A real-time object tracking system that combines YOLOv12 detection with OpenCV's CSRT tracker. Point your webcam at any scene, click on an object, and the system tracks it continuously — automatically re-detecting it if tracking is lost.
- Detection phase — YOLOv12 runs on the live webcam feed and draws bounding boxes around all detected objects in real time.
- Selection — Click on any detected object with your mouse. If multiple bounding boxes overlap at that point, the system picks the smallest (most specific) one.
- Tracking phase — OpenCV's CSRT tracker takes over, tracking the selected object frame by frame without running the full detection model on every frame.
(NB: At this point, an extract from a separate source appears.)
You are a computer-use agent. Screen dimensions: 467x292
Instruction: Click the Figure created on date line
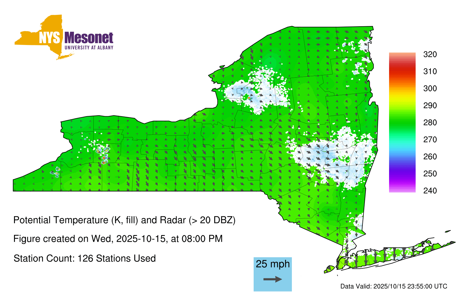118,239

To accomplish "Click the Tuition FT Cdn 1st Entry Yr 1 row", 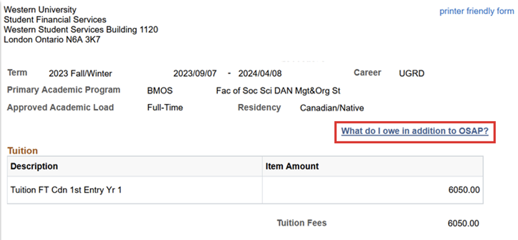I will (x=245, y=190).
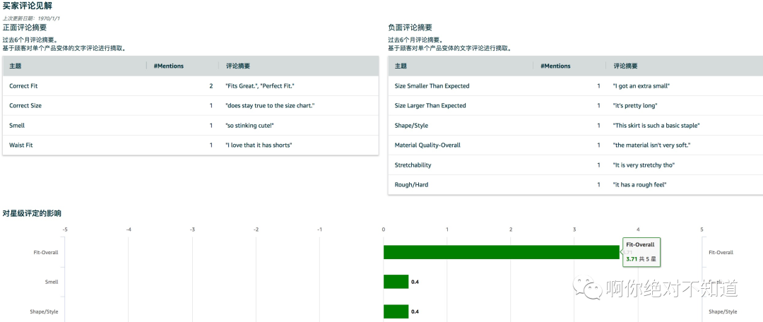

- Re-detection — If the tracker loses the object (e.g., it leaves the frame or is occluded), YOLOv12 re-runs automatically and resumes tracking as soon as the object reappears with confidence ≥ 0.7.
- Real-time detection with YOLOv12 (nano variant — fast and lightweight)
- Click-to-track — select any object from the live feed with a single mouse click
- CSRT tracking — accurate, robust tracker for smooth object following
- Automatic re-detection — recovers tracking after object loss without user intervention
- Smallest-box selection — intelligently selects the most specific bounding box when objects overlap
| Tool | Role |
|---|---|
| YOLOv12 (Ultralytics) | Real-time object detection |
| OpenCV CSRT Tracker | Frame-by-frame object tracking |
| Python 3.8+ | Core language |
real-time-object-tracking/
│
├── object_tracker.py # Main script — detection, selection, and tracking
├── test_webcam.py # Simple webcam test to verify camera access
├── yolov12n.pt # YOLOv12 nano pretrained model weights
- Install dependencies:
pip install ultralytics opencv-python- Verify your webcam works:
python test_webcam.py- Run the tracker:
python object_tracker.py| Action | Key / Input |
|---|---|
| Select object to track | Left mouse click on detected object |
| Quit | Press q |
https://www.linkedin.com/feed/update/urn:li:activity:7300530083985780736/
- The model used is
yolov12n.pt(nano) — optimized for speed on CPU. - CSRT is chosen over simpler trackers (KCF, MOSSE) for its higher accuracy on fast-moving or partially occluded objects.
- Re-detection only triggers if the CSRT tracker explicitly fails — keeping CPU usage low during stable tracking.